# SHORT PROBLEM:
Convert the stretch of the listing below from the line containing "Select the /frame.fcb76350.js path entry" through the line containing "[x=411, y=23]" into a numbered list, omitting any blank lines and leaving out the pictures.

# DATASET ROWS:
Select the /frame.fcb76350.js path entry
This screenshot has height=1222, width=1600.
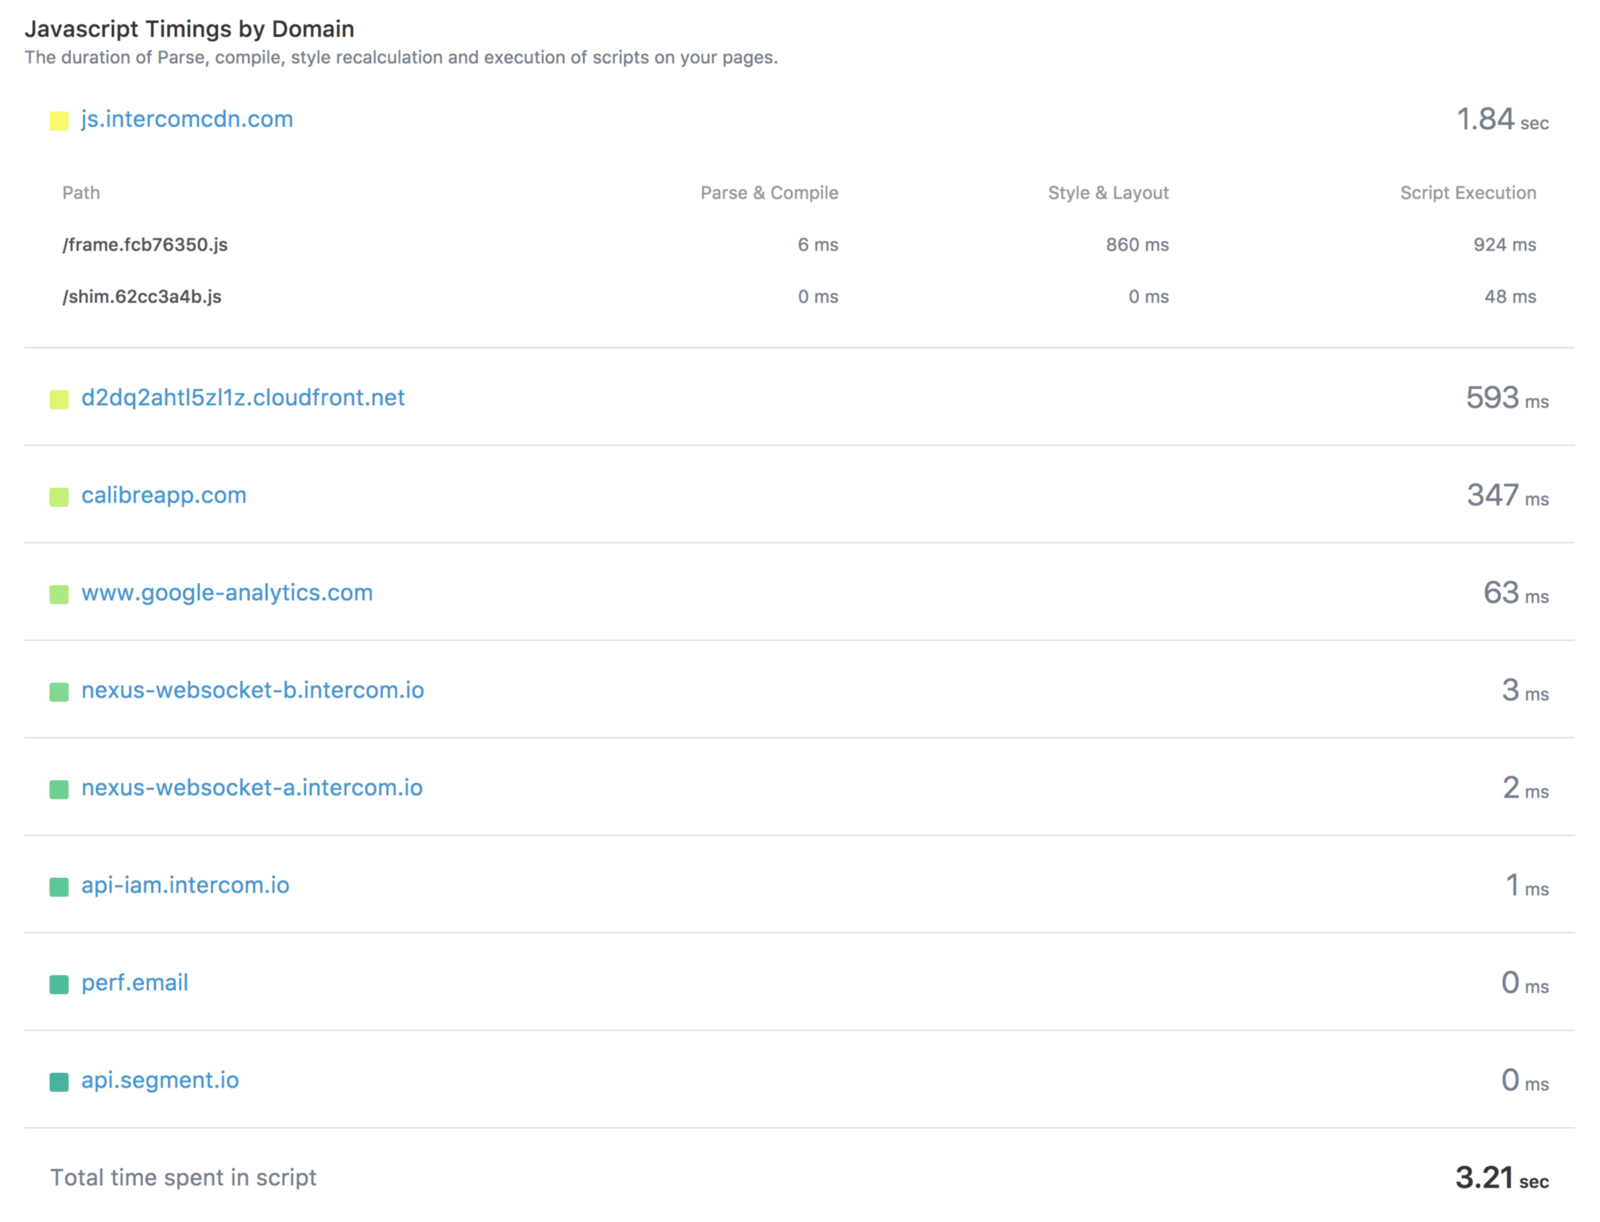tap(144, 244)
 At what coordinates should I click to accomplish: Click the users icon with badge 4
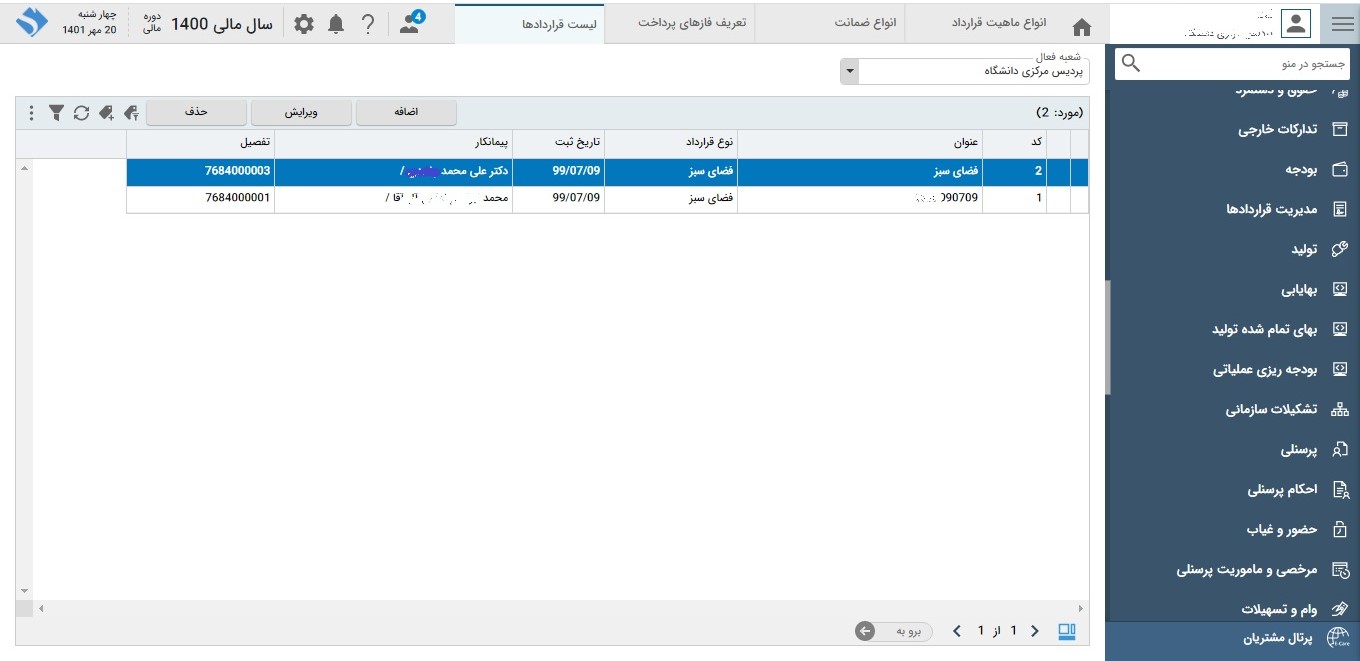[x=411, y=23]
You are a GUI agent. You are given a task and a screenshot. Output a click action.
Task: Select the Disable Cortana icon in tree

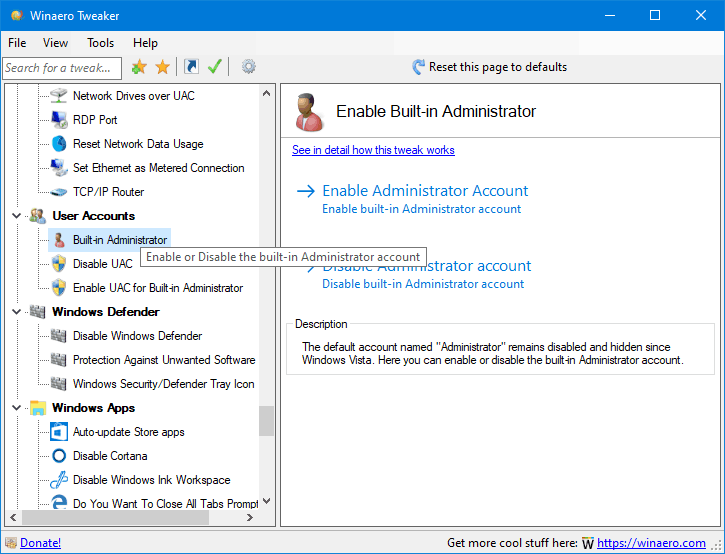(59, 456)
...
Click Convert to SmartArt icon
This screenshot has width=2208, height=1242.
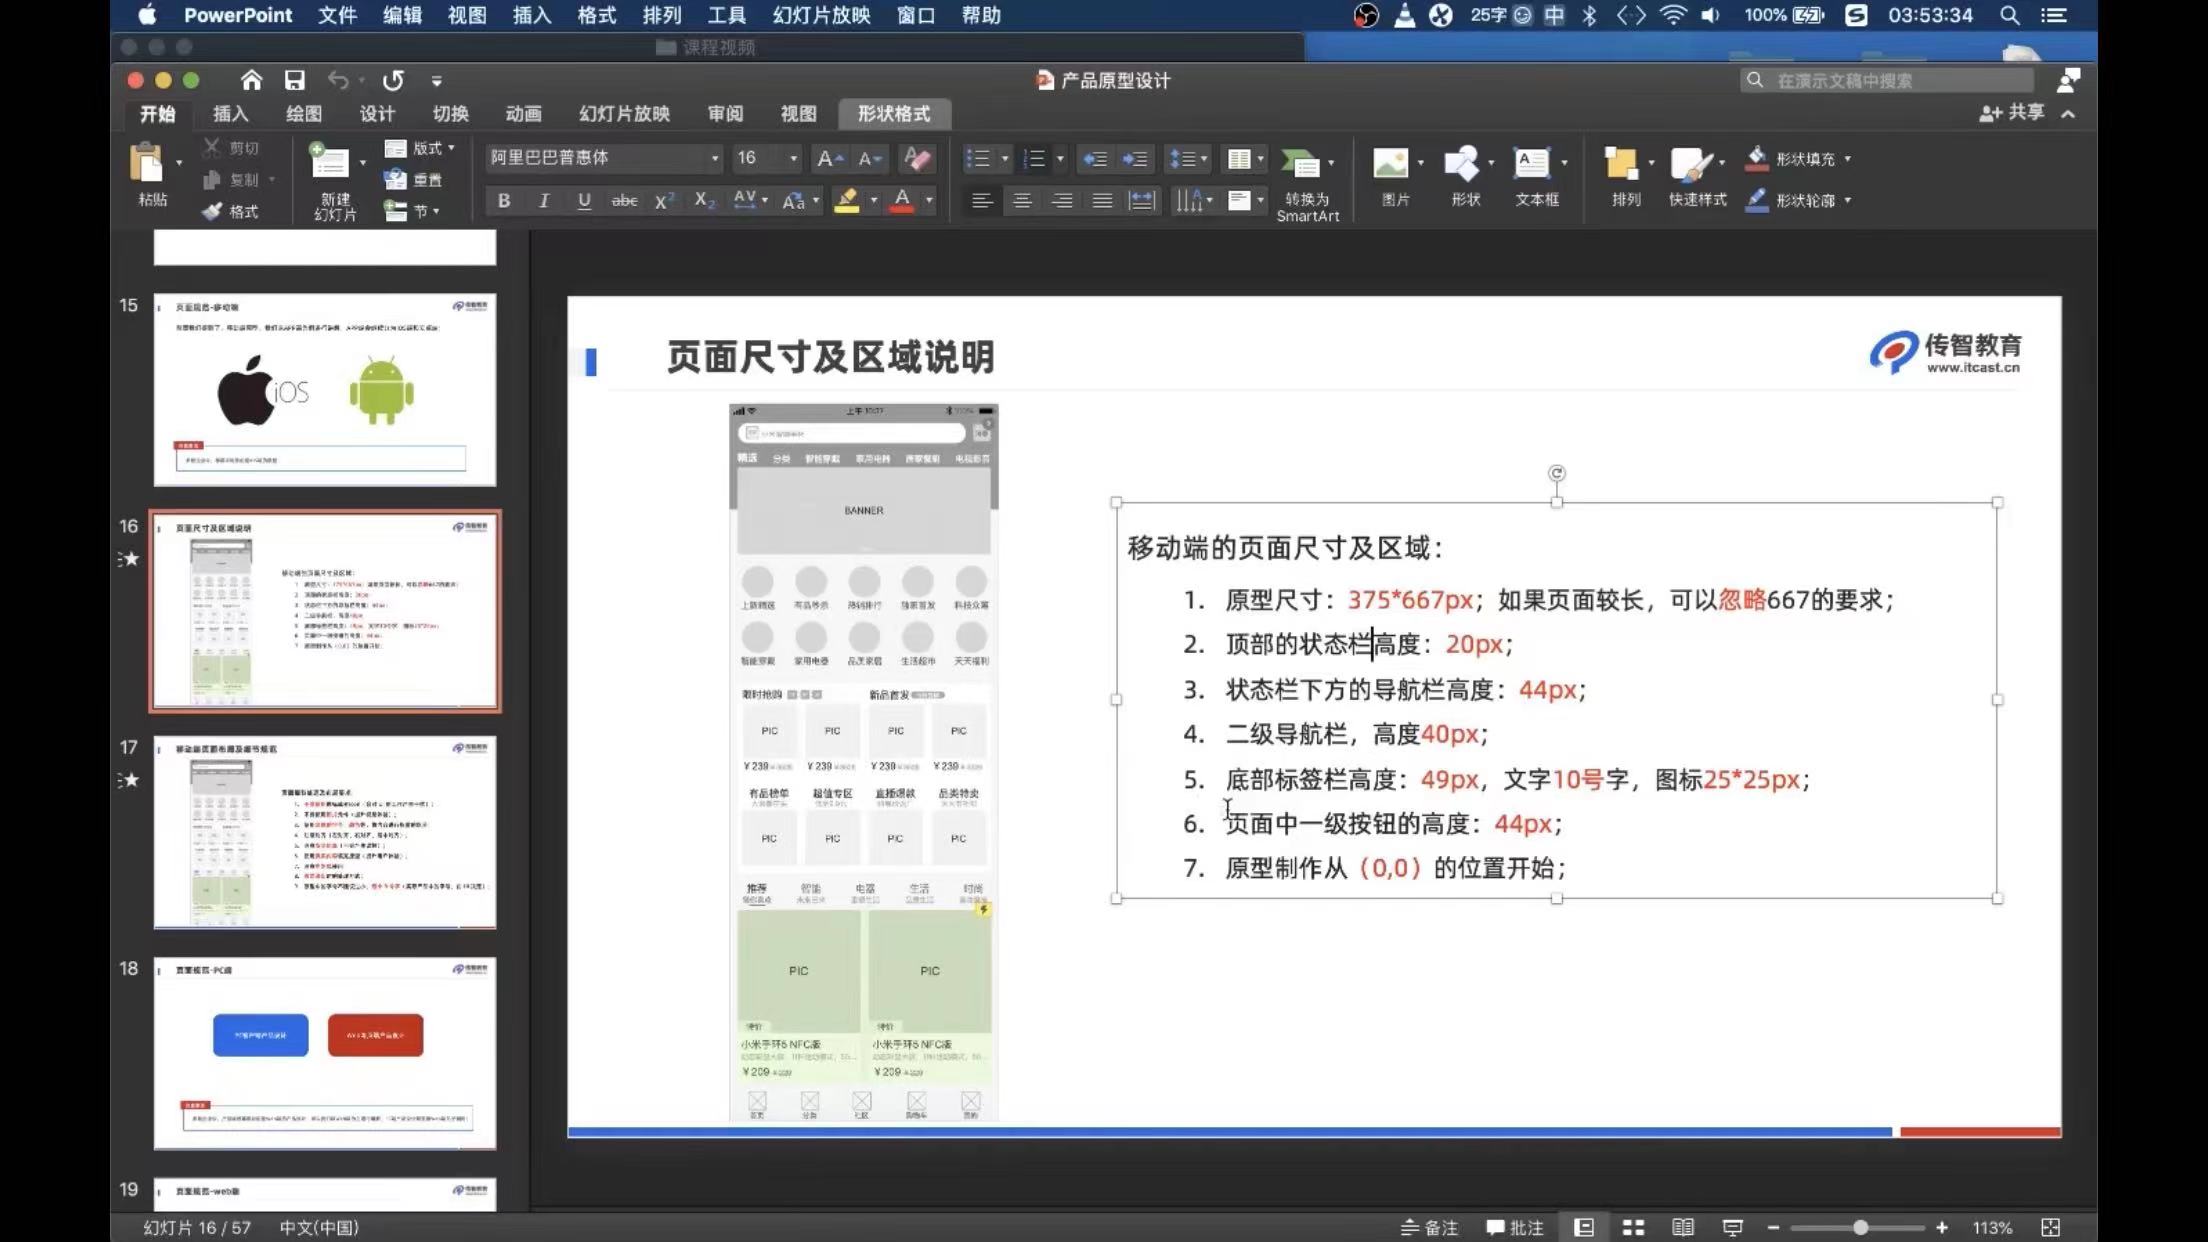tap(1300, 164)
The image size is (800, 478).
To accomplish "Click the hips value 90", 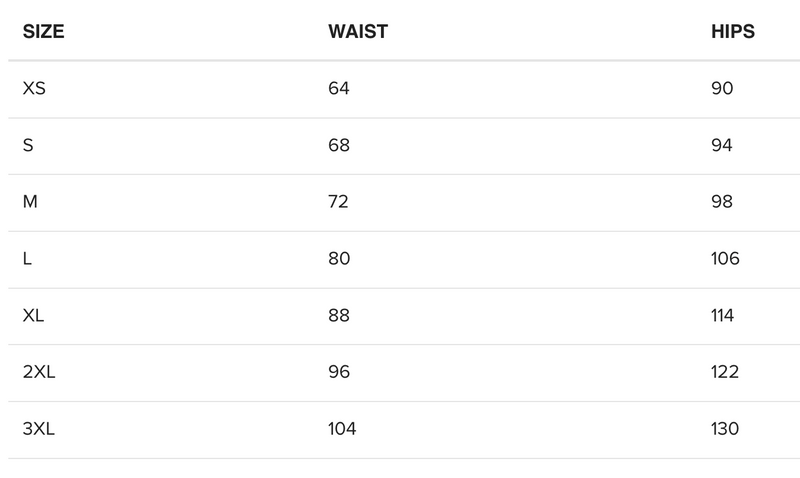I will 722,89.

# ANSWER FOR THIS EXERCISE:
1. Select the /frame.fcb76350.js path entry
2. This screenshot has height=1222, width=1600.
3. tap(144, 244)
4.  At what coordinates should I click to accomplish: Click the users icon with badge 4
5. [x=411, y=23]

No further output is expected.